═══ Data provided ═══

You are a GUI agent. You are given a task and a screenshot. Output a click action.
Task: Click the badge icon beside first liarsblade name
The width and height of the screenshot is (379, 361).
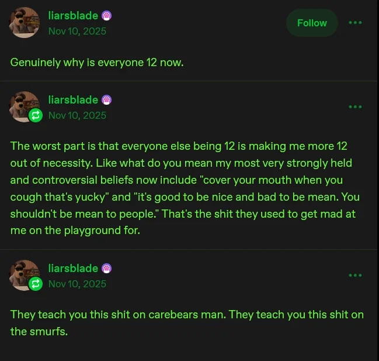[107, 16]
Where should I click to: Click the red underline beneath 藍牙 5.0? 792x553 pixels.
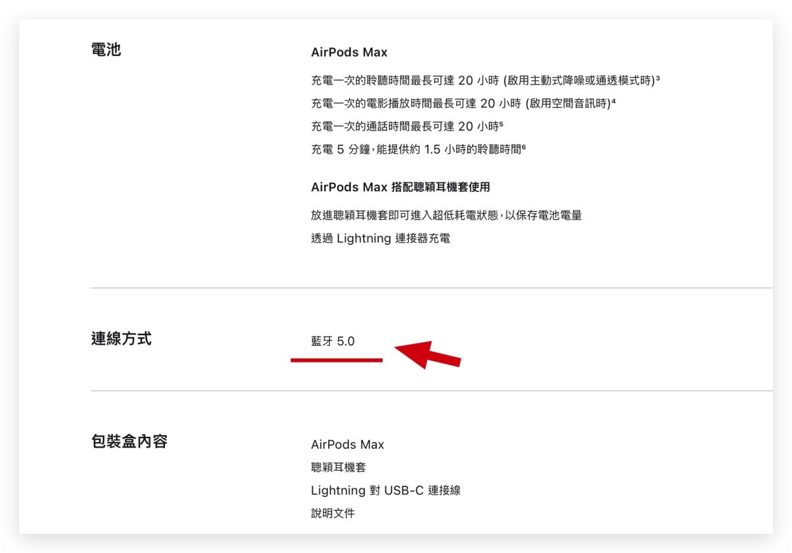[337, 360]
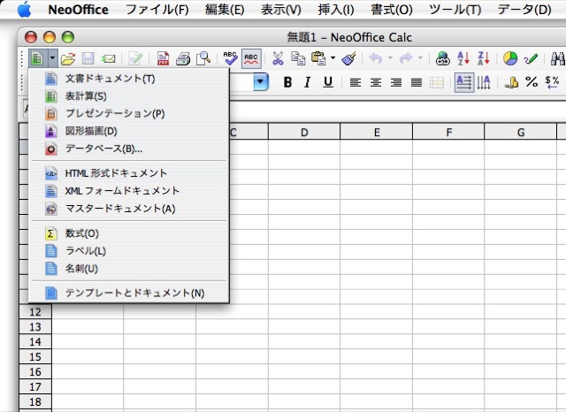The image size is (566, 412).
Task: Open the font size combo box arrow
Action: [x=261, y=82]
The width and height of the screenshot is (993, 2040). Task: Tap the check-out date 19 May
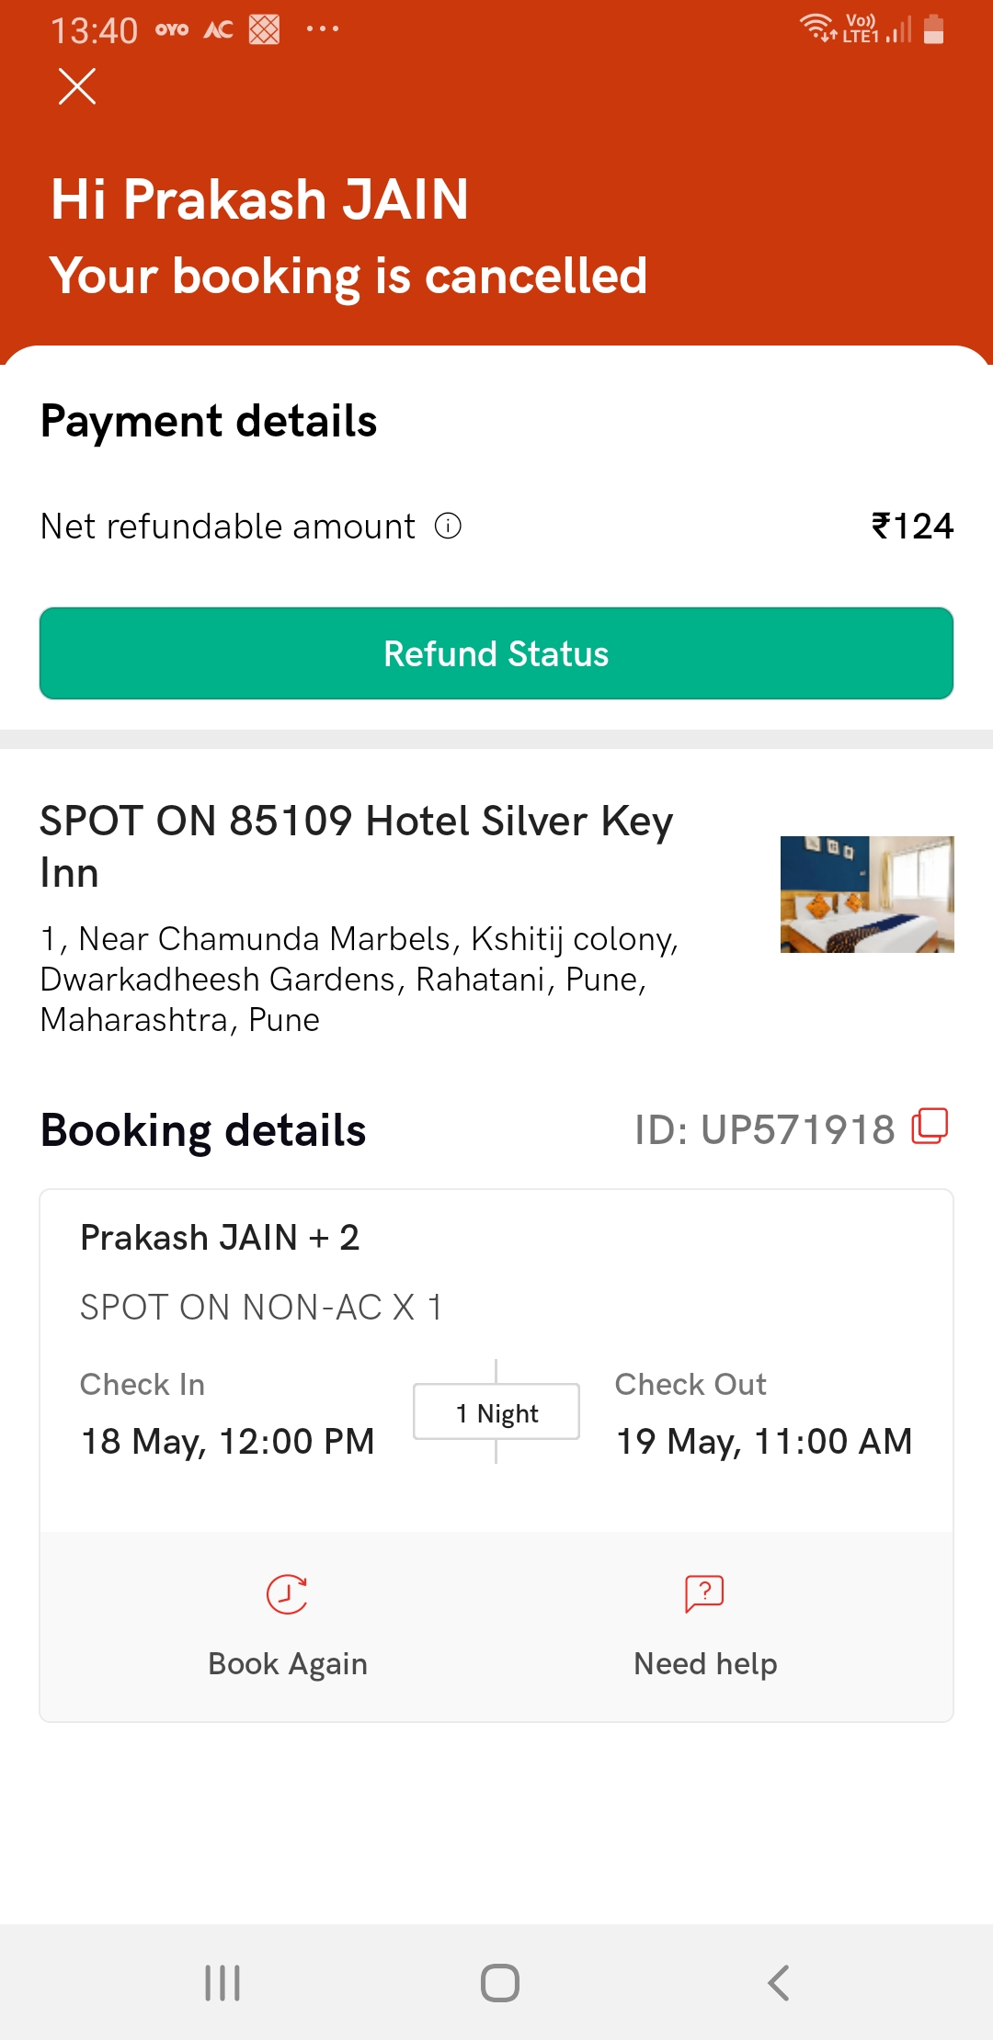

═══

→ Task directions
Return every line above word for word, minus images.

→ Solution to the exercise
You are a GUI agent. You are given a task and a screenshot. Output a click action.
Task: Click the badge icon beside first liarsblade name
The width and height of the screenshot is (379, 361).
[107, 16]
Where should I click to: Click the red underline beneath 藍牙 5.0? 792x553 pixels.
[337, 360]
The image size is (566, 412).
Task: Open the font size combo box arrow
Action: [x=261, y=82]
The width and height of the screenshot is (993, 2040). Task: Tap the check-out date 19 May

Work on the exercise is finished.